On April 5, 2021, the New York Knicks signed Henson to a 10-day contract; however, he did not see action with the team.

On March 8, 2022, Henson signed with Mets de Guaynabo of the Baloncesto Superior Nacional. However, he didn't play any games with them.

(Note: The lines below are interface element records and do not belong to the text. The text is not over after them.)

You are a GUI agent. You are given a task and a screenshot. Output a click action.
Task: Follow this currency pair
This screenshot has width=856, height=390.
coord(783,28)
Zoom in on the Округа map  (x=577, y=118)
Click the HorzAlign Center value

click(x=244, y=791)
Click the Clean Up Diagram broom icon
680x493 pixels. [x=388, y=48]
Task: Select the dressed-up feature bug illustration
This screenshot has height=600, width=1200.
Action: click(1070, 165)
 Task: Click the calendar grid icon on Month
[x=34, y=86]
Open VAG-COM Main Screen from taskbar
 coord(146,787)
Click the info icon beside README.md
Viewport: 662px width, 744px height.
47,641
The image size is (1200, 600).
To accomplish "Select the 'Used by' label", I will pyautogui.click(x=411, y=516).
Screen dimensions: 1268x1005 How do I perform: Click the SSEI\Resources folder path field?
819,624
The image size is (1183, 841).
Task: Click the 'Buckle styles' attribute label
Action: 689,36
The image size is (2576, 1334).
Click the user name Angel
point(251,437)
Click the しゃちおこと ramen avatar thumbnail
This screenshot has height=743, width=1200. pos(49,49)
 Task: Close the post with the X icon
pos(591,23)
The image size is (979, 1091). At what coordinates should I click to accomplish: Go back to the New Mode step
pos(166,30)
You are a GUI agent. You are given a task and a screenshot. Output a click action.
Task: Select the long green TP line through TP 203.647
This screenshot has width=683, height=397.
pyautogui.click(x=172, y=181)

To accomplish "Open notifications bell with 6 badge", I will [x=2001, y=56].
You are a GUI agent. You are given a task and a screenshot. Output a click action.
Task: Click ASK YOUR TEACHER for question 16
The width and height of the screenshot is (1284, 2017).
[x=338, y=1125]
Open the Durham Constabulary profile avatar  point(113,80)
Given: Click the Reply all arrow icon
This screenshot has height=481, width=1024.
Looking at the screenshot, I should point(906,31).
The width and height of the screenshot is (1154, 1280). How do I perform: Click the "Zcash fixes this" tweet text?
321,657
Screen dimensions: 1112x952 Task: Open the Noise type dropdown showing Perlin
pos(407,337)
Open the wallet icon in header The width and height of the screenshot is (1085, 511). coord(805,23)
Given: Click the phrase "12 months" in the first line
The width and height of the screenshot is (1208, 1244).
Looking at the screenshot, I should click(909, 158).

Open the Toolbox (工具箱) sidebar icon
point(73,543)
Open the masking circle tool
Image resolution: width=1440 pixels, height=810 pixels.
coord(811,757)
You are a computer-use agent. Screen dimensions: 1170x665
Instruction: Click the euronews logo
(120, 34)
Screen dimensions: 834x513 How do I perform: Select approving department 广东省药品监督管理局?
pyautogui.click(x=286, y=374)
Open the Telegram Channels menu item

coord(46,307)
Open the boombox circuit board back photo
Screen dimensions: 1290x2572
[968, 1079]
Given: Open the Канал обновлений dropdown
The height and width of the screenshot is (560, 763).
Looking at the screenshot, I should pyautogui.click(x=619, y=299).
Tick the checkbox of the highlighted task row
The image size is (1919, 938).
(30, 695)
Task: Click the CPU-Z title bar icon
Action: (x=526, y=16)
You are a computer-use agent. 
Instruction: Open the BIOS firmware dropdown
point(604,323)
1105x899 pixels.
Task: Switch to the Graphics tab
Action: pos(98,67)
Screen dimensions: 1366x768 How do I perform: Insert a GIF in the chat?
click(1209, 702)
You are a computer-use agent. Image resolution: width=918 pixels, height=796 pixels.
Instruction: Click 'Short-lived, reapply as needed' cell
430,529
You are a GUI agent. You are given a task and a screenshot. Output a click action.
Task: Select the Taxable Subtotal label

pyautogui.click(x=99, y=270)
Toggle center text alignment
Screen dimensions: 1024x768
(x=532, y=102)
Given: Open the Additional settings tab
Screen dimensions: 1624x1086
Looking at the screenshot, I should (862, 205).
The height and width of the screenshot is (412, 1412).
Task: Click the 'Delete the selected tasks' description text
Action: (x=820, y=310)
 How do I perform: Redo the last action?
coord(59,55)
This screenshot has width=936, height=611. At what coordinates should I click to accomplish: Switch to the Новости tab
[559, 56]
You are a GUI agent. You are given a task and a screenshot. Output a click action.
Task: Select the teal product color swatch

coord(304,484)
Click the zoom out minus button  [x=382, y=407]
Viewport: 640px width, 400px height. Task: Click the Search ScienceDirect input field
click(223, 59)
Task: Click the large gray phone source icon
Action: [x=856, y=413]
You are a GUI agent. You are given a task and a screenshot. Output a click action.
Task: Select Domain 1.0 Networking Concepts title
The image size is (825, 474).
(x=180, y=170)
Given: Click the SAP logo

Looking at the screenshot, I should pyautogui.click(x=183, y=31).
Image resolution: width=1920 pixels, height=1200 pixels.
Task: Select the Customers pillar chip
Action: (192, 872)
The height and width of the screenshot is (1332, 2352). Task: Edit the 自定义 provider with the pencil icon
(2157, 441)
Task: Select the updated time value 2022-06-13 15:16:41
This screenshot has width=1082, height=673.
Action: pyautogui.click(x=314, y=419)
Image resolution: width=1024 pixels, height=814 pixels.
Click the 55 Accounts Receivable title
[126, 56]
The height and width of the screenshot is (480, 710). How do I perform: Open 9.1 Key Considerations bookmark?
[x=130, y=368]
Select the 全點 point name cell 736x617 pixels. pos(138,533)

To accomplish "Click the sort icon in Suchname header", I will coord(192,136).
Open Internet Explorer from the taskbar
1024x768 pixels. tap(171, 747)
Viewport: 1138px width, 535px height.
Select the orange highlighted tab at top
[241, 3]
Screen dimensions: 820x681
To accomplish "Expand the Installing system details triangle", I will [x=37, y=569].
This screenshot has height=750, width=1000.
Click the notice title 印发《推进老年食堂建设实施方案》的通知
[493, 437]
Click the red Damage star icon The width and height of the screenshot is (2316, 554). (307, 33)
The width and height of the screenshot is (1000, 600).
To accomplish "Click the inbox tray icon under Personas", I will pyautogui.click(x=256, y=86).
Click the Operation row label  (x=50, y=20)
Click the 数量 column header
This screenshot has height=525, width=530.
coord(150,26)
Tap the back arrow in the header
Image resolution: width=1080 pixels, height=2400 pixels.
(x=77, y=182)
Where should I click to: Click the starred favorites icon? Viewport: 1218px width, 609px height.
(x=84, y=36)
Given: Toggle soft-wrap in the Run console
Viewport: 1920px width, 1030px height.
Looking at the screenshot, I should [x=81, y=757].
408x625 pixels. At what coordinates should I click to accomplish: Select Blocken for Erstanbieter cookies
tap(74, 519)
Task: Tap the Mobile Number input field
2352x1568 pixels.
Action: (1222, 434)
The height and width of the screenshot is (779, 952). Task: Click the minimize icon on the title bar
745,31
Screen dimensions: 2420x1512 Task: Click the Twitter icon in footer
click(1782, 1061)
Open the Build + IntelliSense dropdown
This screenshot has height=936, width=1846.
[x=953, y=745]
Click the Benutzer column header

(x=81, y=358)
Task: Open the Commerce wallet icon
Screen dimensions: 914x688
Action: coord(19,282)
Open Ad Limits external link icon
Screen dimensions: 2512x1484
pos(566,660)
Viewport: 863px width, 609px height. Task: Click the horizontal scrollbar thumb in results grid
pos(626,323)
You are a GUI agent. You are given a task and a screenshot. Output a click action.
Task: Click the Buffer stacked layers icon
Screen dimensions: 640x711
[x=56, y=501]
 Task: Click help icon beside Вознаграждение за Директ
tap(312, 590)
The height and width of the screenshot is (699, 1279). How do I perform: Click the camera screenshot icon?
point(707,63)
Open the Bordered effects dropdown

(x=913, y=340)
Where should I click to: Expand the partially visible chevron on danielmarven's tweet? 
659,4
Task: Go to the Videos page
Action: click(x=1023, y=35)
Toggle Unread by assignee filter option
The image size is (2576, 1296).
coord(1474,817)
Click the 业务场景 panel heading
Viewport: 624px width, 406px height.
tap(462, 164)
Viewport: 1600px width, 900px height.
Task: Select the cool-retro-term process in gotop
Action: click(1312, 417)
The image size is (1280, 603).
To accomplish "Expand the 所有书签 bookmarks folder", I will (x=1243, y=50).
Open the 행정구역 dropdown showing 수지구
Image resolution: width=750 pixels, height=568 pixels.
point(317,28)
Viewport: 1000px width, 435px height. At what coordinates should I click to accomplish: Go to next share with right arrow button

On September 11, 2024, Henson announced his retirement.

==Career statistics==

===NBA===

====Regular season====

| Year | Team | GP | GS | MPG | FG% | 3P% | FT% | RPG | APG | SPG | BPG | PPG |
| 2012–13 | Milwaukee | 63 | 9 | 13.1 | .482 | .000 | .533 | 4.7 | .5 | .3 | .7 | 6.0 |
| 2013–14 | Milwaukee | 70 | 23 | 26.5 | .538 | .000 | .514 | 7.1 | 1.6 | .6 | 1.7 | 11.1 |
| 2014–15 | Milwaukee | 67 | 11 | 18.3 | .566 | — | .569 | 4.7 | .9 | .4 | 2.0 | 7.0 |
| 2015–16 | Milwaukee | 57 | 1 | 16.8 | .564 | .000 | .590 | 3.9 | .9 | .3 | 1.9 | 7.0 |
| 2016–17 | Milwaukee | 58 | 39 | 19.4 | .515 | .000 | .692 | 5.1 | 1.0 | .5 | 1.3 | 6.8 |
| 2017–18 | Milwaukee | 76 | 69 | 25.9 | .572 | .143 | .570 | 6.8 | 1.5 | .6 | 1.4 | 8.8 |
| 2018–19 | Milwaukee | 14 | 0 | 13.4 | .463 | .355 | .600 | 5.1 | 1.0 | .5 | .8 | 5.6 |
| 2019–20 | Cleveland | 29 | 2 | 14.2 | .508 | .194 | .515 | 3.9 | 1.5 | .6 | 1.1 | 5.0 |
| Detroit | 11 | 6 | 17.1 | .667 | .400 | .462 | 4.4 | 1.0 | .7 | .9 | 6.9 |
| Career |  | 445 | 160 | 19.7 | .540 | .250 | .568 | 5.3 | 1.1 | .5 | 1.4 | 7.6 |

====Playoffs====

| Year | Team | GP | GS | MPG | FG% | 3P% | FT% | RPG | APG | SPG | BPG | PPG |
|---|---|---|---|---|---|---|---|---|---|---|---|---|
| 2013 | Milwaukee | 4 | 0 | 8.3 | .273 | .000 | — | 2.0 | .3 | .5 | .0 | 1.5 |
| 2015 | Milwaukee | 6 | 0 | 25.5 | .585 | .000 | .357 | 8.0 | .7 | .8 | 1.7 | 8.8 |
| 2017 | Milwaukee | 2 | 0 | 6.0 | .250 | — | 1.000 | 2.0 | .0 | .5 | .0 | 1.5 |
| 2018 | Milwaukee | 2 | 2 | 37.0 | .692 | — | .500 | 6.0 | 2.5 | .0 | 3.5 | 9.5 |
| Career |  | 14 | 2 | 19.4 | .536 | .000 | .412 | 5.1 | .7 | .6 | 1.2 | 5.8 |

===College===

| Year | Team | GP | GS | MPG | FG% | 3P% | FT% | RPG | APG | SPG | BPG | PPG |
|---|---|---|---|---|---|---|---|---|---|---|---|---|
| 2009–10 | North Carolina | 37 | 12 | 15.8 | .486 | .222 | .438 | 4.4 | .9 | .7 | 1.6 | 5.7 |
| 2010–11 | North Carolina | 37 | 36 | 26.7 | .500 | .167 | .482 | 10.1 | .8 | .6 | 3.2 | 11.7 |
| 2011–12 | North Carolina | 35 | 34 | 29.1 | .500 | – | .511 | 9.9 | 1.3 | .6 | 2.9 | 13.7 |
| Career |  | 109 | 82 | 23.8 | .497 | .208 | .484 | 8.1 | 1.0 | .6 | 2.5 | 10.3 |

==Personal life==
Henson is the son of Matt and Annette Henson. His father played basketball for Norfolk State University. His sister, Amber, played basketball for Duke University.

Henson is an ambassador for Up2Us Sports, a national non-profit organization dedicated to supporting underserved youth by providing them with coaches trained in positive youth development.